# All Canadian pedalboard help!



## zurn (Oct 21, 2009)

I'm in the process of building an all Canadian pedalboard and I'm looking pedal manufacturers. Here's what I have so far. Am I missing any big names here? Maybe we could have a sticky thread with all Canadian pedalboard pics 

Empress Effects 
Diamond Pedals
Retro-Sonic
Dr.
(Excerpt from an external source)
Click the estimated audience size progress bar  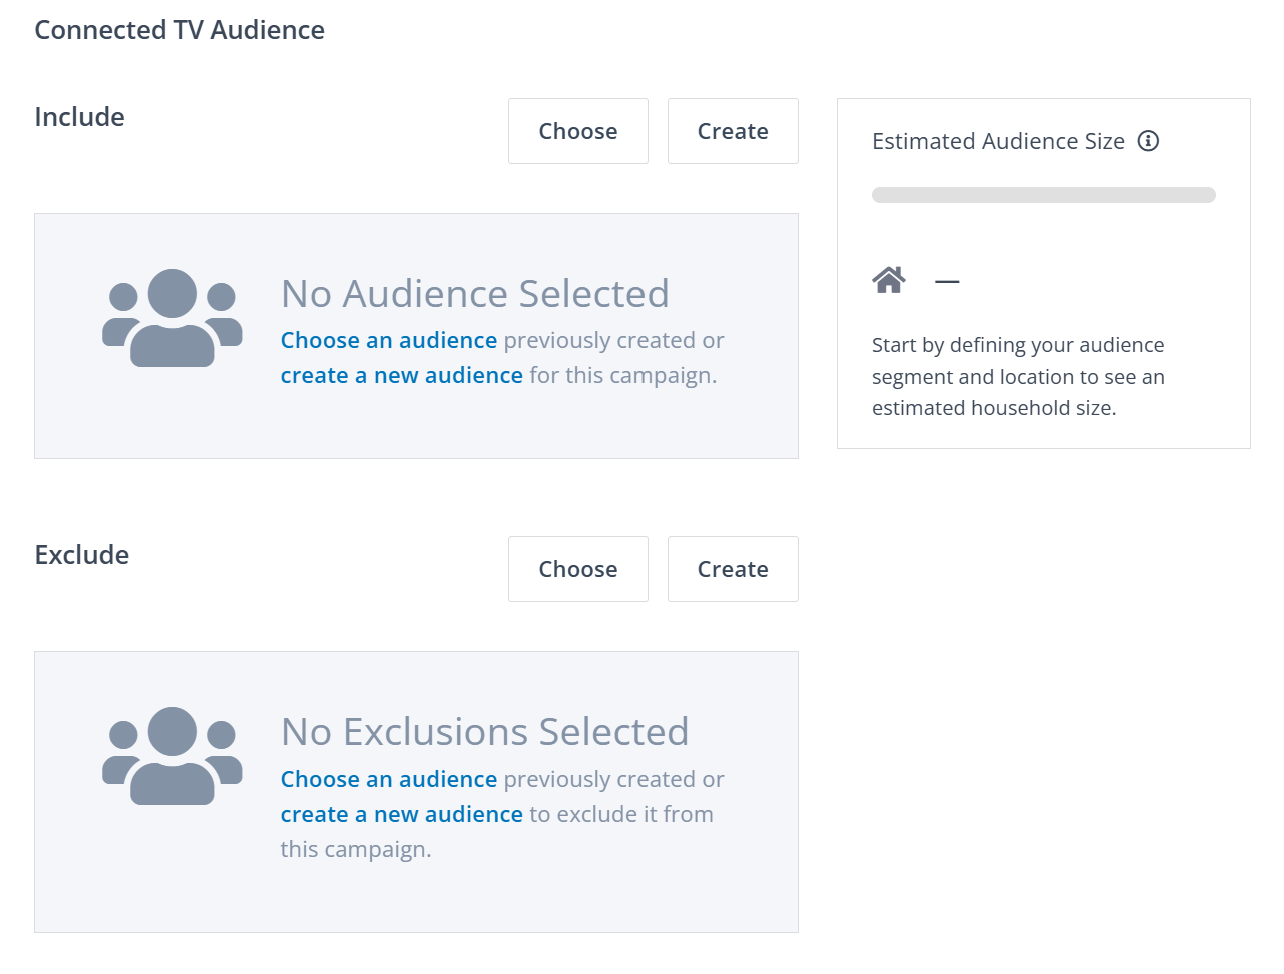pos(1043,195)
Scientist
SolidGoldFX
Radial Engineering
Fairfield Circuitry
Kilpatrick Audio
MJM Guitar FX
Wounded Paw
Axe and you shall receive
Righteous Tones
Cause & Effect Pedals
Road Rage Pro-Gear
Goudie FX
Oxfuzz
Blackout Effectors
Maritime Analog
Axis Research
Timbre Pedalboards
Arcane Analog


----------



## mhammer (Nov 30, 2007)

There's Fairfield, here in the Outouais: Fairfield Circuitry - Makers of fine effects pedals

And as much as it doesn't strike people that way, Radial is a Vancouver company.


----------



## Sneaky (Feb 14, 2006)

Radial (Tone Bone) is Canadian I think, and MJM Effects.


----------



## zurn (Oct 21, 2009)

Thanks I had forgottent about Radial, I just ordered an ABY too


----------



## zurn (Oct 21, 2009)

mhammer said:


> There's Fairfield, here in the Outouais: Fairfield Circuitry - Makers of fine effects pedals
> 
> And as much as it doesn't strike people that way, Radial is a Vancouver company.


Thanks mhammer I had never heard of them!


----------



## LowWatt (Jun 27, 2007)

Blackout now builds in North Carolina. Good stuff though.
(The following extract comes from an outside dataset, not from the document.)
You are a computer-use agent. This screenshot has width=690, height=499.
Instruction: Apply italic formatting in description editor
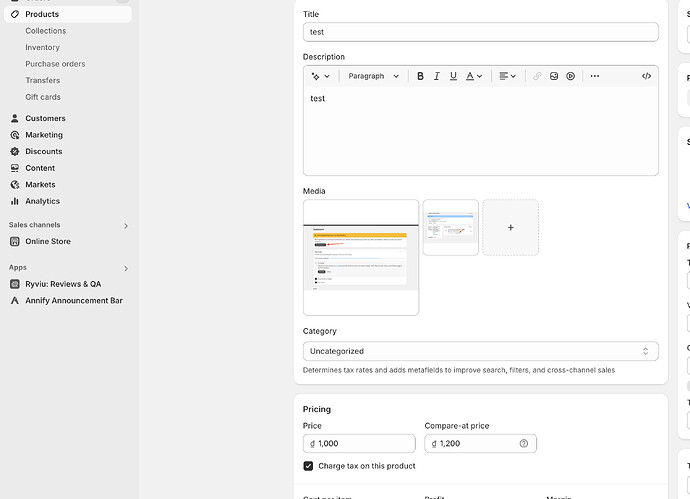437,76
Kilpatrick is in Toronto - Kilpatrick Audio - Products Premier Guitar seems to love his stuff.

Here's the MJM link for you MJM boutique guitar pedals and effects, fuzz, distortion, overdrive, univibe, rotovibe, octaver and more

Wounded Paw is Canadian as well Wounded Paw Effects Pedals

Pre-built BYOC pedals are done in Canada through The finest selection of Boutique and Vintage Guitar Effects, Guitars and Amplifiers


----------



## zurn (Oct 21, 2009)

zurn said:


> Thanks mhammer I had never heard of them!


Thanks! I might get the MJM china fuzz!


----------



## Sneaky (Feb 14, 2006)

Don't forget about our own Keto.


----------



## mhammer (Nov 30, 2007)

And you can always buy a one-of-a-kind from me too. :banana:


----------



## The Kicker Of Elves (Jul 20, 2006)

Righteous Tones seems to be shut down, too bad.
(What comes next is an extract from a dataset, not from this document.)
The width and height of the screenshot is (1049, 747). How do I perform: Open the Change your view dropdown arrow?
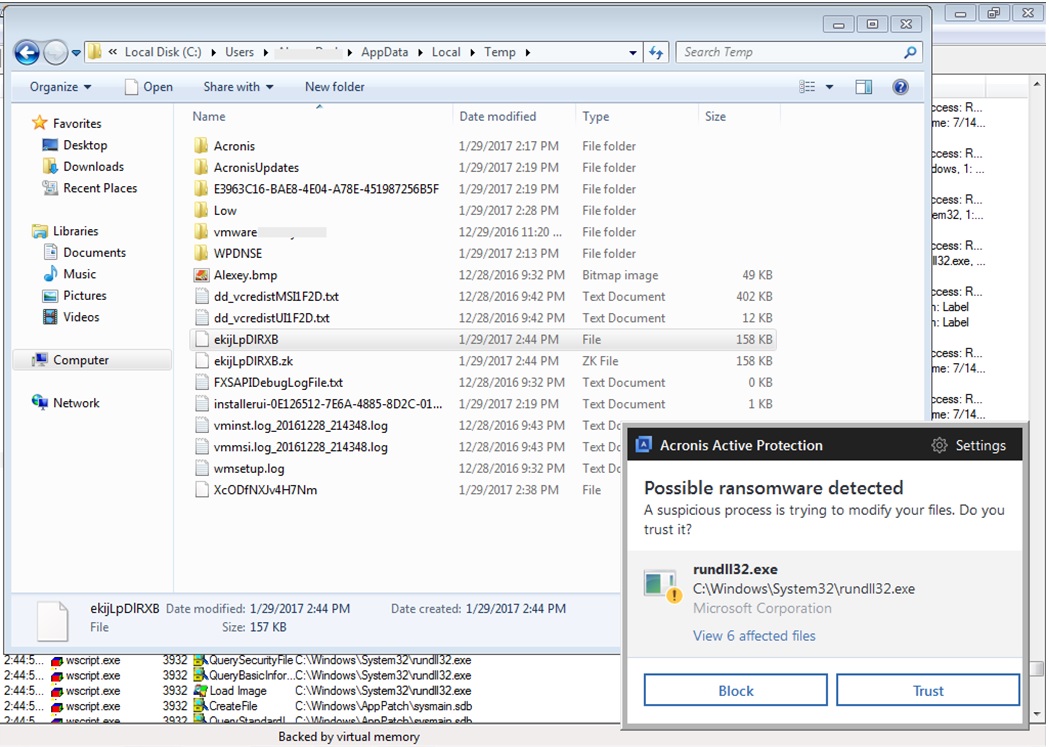pyautogui.click(x=829, y=88)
I have the Electro-Glide (analog delay, best delay I've tried) Fang (metal distortion...don't much care for, but I might just hate modern metal pedal tone) and the Jack (EQ/DI, pretty good). Wanted to try some of the other models but it looks like they flatlined...


----------



## J S Moore (Feb 18, 2006)

How about Cause and Effect pedals?

Cause & Effect Pedals Boutique Guitar Stompboxes


----------



## Mooh (Mar 7, 2007)

Great idea! Man, this has me thinking. I already use mostly Traynor amps and mostly Godin electrics, so home brewed pedals would fit me perfectly, assuming I can find the tone. (Even most of my acoustics are Canadian made.) Why hadn't I thought of this before?

Thanks zurn!

Peace, Mooh.


----------



## Ti-Ron (Mar 21, 2007)

Why not updating the first post with the new suggestions? Could be a good informational source! 

Roadrage is canadian too:Roadrage true Bypass switching

Goudie FX : Goodie FX
but they seems to be closed!


----------



## zurn (Oct 21, 2009)

Ti-Ron said:


> Why not updating the first post with the new suggestions? Could be a good informational source!
> 
> Roadrage is canadian too:Roadrage true Bypass switching
> 
> ...


Good idea, i'll update the my first post with all the new additions.


----------



## AlcolmX (Oct 12, 2009)

There's OXFUZZ too:
http://oxfuzz.com


----------



## zurn (Oct 21, 2009)

AlcolmX said:


> There's OXFUZZ too:
> http://oxfuzz.com


Wow I had never heard of them either, looks like theres no excuse to not having a all Canadian board


----------



## gtrguy (Jul 6, 2006)

GONE


----------



## zurn (Oct 21, 2009)

Head office is in Ontario ? Can anyone confirm that the pedals are made in Canada?

Headquarters


----------



## bduguay (Jul 15, 2009)

I'm the pre-builder of BYOC kits through axeandyoushallreceive.com
B.


----------



## Guest (Dec 8, 2010)

zurn said:


> Head office is in Ontario ? Can anyone confirm that the pedals are made in Canada?
> 
> Headquarters


They are mostly definitely Danish. That's a NA HQ for distribution and support.


----------



## zurn (Oct 21, 2009)

iaresee said:


> They are mostly definitely Danish. That's a NA HQ for distribution and support.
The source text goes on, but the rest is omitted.